Dans le cas des sacs et des pellicules de plastique, Philippe Cantin observe une nette réduction des tonnages déclarés en 2021 par les entreprises, comparativement à 2020. Selon les données dont il dispose, il y a eu une baisse de 1000 tonnes de plastique en un an, sur les 8000 tonnes déclarées par les entreprises.

« Ça, c’est positif. Mille tonnes, ça ne semble pas beaucoup, mais ça prend beaucoup de sacs pour faire 1000 tonnes. »

— Une citation de  Philippe Cantin

Il mentionne aussi le nouveau règlement sur la Responsabilité élargie des producteurs (REP), entré en vigueur au Québec le 7 juillet dernier, qui vise les contenants et emballages imprimés qui se retrouvent dans la collecte sélective.

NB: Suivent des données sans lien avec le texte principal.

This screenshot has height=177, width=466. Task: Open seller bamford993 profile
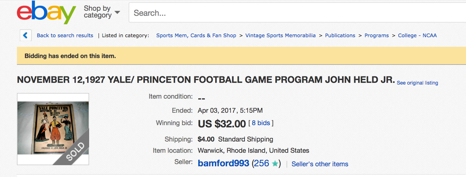click(x=223, y=163)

Dans les prochaines années, une transition importante s’opérera : la responsabilité de la gestion de la collecte, du tri et du recyclage passera des municipalités aux entreprises, explique Philippe Cantin d’Éco Entreprises Québec.

Ça va amener toutes sortes d'exigences plus élevées pour les entreprises en termes de traçabilité, de taux de recyclage minimum et de taux de recyclage local de leurs produits. C’est un gros changement. Ça va donner de nouveaux leviers et des outils d’intervention que les municipalités n’avaient pas avant individuellement, explique Philippe Cantin.

Au chapitre des initiatives moins heureuses, Philippe Cantin cite le cas d’entreprises qui, en pensant bien faire, cèdent aux chants des sirènes marketing en optant pour des matières qui ne sont pas nécessairement mieux pour l'environnement, comme les plastiques compostables et biodégradables.

Il explique qu’en général, au Québec et au Canada, ces types de plastique ne sont pas compostés parce que les centres de compostage ne sont pas équipés pour les traiter. Ils finissent leur vie à l'enfouissement ou contaminent des matières recyclées, ce qui contribue à déprécier leur valeur sur les marchés.

À cet effet, Éco Entreprises Québec offre des services d’accompagnement aux compagnies pour les guider vers le juste emballage : un emballage qui demeure fonctionnel tout en ayant une faible empreinte sur l’environnement.